__Description of the task__
Reproduce the section of the listing that begins at the line containing "The height and width of the screenshot is (1659, 2212)." and finishes at the line containing "Click the Save". Include both end lines and nothing beyond them.

The data Block Start

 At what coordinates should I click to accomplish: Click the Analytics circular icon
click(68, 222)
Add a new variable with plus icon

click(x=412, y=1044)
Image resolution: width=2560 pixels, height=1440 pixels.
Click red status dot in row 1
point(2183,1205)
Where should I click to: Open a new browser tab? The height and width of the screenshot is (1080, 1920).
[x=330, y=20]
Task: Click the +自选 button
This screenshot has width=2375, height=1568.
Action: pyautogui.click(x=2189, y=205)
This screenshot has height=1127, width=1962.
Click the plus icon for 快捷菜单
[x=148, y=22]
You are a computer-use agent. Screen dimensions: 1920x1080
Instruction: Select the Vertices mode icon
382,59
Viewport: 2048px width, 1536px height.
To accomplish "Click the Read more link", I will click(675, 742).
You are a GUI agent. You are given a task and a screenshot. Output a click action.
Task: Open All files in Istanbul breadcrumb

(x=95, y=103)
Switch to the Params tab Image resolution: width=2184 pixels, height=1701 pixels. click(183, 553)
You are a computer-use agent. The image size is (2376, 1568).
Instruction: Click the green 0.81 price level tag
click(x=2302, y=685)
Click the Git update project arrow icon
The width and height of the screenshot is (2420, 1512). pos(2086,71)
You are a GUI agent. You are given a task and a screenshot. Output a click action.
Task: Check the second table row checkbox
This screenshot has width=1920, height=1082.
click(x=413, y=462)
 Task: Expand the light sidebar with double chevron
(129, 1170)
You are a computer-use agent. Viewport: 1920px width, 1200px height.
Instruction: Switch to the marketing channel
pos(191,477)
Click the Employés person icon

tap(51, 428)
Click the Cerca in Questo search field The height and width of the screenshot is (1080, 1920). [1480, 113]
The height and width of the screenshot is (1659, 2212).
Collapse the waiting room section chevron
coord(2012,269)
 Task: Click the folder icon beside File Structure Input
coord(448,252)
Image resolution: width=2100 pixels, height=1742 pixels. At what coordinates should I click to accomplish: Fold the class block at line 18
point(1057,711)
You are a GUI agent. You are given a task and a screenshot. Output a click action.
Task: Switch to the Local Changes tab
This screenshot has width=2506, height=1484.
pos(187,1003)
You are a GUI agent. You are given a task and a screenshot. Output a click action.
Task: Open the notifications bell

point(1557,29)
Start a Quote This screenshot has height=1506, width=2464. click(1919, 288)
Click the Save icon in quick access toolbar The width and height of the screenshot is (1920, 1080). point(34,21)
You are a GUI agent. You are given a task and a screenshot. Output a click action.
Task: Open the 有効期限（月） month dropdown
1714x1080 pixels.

The data Block End

__Task answer__
The height and width of the screenshot is (1659, 2212).
Collapse the waiting room section chevron
coord(2012,269)
 Task: Click the folder icon beside File Structure Input
coord(448,252)
Image resolution: width=2100 pixels, height=1742 pixels. At what coordinates should I click to accomplish: Fold the class block at line 18
point(1057,711)
You are a GUI agent. You are given a task and a screenshot. Output a click action.
Task: Switch to the Local Changes tab
This screenshot has width=2506, height=1484.
pos(187,1003)
You are a GUI agent. You are given a task and a screenshot. Output a click action.
Task: Open the notifications bell

point(1557,29)
Start a Quote This screenshot has height=1506, width=2464. click(1919, 288)
Click the Save icon in quick access toolbar The width and height of the screenshot is (1920, 1080). point(34,21)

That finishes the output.